▶ **Brief**: In the entries that follow, copy exactly each line from the first through the line with "Terms & Conditions (1131, 736)".

▶ **The input**:
--------------------------------

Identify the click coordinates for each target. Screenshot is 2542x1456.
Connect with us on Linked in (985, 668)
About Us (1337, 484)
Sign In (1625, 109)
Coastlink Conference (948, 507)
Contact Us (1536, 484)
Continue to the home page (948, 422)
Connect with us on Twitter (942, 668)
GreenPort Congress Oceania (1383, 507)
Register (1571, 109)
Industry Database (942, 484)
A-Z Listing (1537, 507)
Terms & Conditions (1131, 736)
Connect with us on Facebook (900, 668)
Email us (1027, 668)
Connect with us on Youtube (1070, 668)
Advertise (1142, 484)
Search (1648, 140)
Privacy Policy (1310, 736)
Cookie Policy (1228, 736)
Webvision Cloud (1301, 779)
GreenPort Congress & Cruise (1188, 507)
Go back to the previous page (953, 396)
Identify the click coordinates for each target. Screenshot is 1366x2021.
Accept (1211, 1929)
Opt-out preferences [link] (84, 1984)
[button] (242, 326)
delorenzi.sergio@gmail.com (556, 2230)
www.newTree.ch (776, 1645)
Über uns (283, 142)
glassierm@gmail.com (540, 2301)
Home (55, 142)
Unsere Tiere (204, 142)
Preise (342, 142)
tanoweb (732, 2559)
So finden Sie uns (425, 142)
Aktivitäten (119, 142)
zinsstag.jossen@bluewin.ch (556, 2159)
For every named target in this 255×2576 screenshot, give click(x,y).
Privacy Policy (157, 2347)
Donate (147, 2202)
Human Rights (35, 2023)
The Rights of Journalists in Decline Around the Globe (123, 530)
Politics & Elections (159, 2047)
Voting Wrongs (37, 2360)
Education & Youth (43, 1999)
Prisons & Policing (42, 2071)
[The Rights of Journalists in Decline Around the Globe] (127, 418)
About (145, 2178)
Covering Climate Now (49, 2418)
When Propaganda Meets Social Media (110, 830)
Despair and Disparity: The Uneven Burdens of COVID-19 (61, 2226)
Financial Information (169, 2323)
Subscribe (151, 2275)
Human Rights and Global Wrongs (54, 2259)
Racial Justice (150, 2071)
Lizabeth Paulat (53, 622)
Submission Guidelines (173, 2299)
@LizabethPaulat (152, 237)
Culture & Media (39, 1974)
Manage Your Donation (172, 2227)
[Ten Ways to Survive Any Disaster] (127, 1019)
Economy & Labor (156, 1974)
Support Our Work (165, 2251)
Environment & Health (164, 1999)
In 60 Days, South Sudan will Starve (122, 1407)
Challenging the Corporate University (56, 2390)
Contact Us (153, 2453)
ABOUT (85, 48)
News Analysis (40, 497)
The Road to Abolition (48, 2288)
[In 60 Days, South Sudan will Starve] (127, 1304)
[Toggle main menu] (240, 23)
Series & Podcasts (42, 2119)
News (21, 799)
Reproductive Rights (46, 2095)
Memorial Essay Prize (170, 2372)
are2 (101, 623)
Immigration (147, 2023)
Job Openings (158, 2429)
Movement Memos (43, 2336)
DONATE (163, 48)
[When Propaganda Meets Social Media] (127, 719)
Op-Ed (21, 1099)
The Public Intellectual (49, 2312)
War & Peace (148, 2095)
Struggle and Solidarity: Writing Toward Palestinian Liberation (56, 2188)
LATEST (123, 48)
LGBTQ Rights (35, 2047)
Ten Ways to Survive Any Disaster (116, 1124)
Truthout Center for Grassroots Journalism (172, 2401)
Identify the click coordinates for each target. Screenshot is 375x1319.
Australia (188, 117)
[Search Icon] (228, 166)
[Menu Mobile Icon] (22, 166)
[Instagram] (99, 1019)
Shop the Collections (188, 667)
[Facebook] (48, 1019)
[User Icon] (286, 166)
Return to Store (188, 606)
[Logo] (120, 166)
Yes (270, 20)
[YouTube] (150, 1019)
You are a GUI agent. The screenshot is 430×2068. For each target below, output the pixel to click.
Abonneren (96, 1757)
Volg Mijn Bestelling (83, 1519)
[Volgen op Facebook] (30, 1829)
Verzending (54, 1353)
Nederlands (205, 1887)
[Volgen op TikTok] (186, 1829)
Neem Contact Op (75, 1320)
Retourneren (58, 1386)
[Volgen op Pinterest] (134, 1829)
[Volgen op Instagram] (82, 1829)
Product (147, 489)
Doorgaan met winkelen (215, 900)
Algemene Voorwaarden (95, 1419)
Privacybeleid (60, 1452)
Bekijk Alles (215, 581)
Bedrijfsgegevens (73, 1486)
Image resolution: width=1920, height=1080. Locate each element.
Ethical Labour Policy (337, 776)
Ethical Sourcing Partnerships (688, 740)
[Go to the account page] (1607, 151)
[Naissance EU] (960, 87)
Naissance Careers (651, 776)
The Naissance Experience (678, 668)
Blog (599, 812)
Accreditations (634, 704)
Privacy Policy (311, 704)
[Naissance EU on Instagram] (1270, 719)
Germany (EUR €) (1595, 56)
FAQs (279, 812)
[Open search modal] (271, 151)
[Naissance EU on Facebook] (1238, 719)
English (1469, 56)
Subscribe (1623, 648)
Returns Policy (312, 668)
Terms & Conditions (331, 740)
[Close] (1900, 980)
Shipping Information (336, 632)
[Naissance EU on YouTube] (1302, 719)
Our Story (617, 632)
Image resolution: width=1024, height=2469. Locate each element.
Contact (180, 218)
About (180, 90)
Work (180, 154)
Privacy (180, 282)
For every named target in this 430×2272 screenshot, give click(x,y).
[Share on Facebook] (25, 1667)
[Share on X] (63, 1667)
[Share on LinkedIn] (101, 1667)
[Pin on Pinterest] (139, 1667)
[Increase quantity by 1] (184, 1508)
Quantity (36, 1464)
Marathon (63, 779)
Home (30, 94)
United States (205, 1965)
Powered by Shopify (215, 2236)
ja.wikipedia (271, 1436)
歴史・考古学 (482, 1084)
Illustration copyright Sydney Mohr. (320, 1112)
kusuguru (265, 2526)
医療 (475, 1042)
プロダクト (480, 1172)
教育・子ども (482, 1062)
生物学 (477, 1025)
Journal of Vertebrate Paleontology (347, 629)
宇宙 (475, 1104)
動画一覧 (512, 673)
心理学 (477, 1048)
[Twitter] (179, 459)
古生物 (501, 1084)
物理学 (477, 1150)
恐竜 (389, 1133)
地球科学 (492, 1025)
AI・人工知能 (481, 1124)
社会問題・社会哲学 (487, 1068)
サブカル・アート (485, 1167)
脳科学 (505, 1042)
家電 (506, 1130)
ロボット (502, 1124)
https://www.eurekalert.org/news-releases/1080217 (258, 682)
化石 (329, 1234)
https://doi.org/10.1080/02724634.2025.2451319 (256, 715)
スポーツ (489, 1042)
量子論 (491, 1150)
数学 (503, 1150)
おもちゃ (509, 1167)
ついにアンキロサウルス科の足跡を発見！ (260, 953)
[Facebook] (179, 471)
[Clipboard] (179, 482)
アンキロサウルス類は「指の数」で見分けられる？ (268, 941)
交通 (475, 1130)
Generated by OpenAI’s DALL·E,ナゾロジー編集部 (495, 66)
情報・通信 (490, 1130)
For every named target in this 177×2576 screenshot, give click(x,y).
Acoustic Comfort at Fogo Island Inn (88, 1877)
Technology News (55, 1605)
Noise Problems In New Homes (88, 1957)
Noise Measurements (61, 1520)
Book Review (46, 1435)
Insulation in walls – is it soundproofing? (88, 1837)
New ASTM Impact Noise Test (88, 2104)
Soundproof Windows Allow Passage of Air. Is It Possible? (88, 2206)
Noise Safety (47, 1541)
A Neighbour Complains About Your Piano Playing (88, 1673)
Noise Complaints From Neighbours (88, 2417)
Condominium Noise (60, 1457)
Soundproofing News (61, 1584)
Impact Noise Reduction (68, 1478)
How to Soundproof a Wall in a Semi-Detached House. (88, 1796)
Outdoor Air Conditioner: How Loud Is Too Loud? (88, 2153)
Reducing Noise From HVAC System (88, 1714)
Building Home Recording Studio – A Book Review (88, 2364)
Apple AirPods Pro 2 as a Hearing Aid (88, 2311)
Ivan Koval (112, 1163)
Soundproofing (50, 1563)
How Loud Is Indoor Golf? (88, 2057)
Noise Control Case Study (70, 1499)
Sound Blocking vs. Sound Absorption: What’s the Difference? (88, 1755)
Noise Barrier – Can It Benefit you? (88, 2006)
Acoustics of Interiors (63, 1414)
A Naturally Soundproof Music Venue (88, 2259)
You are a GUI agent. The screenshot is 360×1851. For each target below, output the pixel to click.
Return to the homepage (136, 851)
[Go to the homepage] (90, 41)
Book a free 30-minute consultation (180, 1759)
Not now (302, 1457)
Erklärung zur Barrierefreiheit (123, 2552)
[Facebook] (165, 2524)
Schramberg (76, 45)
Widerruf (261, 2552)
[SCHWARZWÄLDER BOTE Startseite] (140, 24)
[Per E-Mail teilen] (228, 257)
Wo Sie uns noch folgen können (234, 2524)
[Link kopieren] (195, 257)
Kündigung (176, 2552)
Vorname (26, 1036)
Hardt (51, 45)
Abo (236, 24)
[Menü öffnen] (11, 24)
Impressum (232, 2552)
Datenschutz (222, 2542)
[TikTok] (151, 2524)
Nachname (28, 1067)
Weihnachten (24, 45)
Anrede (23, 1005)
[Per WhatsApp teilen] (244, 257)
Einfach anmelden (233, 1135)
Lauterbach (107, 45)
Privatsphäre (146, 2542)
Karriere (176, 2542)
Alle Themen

--------------------------------

▶ **Written response**:
Identify the click coordinates for each target. Screenshot is 2542x1456.
Connect with us on Linked in (985, 668)
About Us (1337, 484)
Sign In (1625, 109)
Coastlink Conference (948, 507)
Contact Us (1536, 484)
Continue to the home page (948, 422)
Connect with us on Twitter (942, 668)
GreenPort Congress Oceania (1383, 507)
Register (1571, 109)
Industry Database (942, 484)
A-Z Listing (1537, 507)
Terms & Conditions (1131, 736)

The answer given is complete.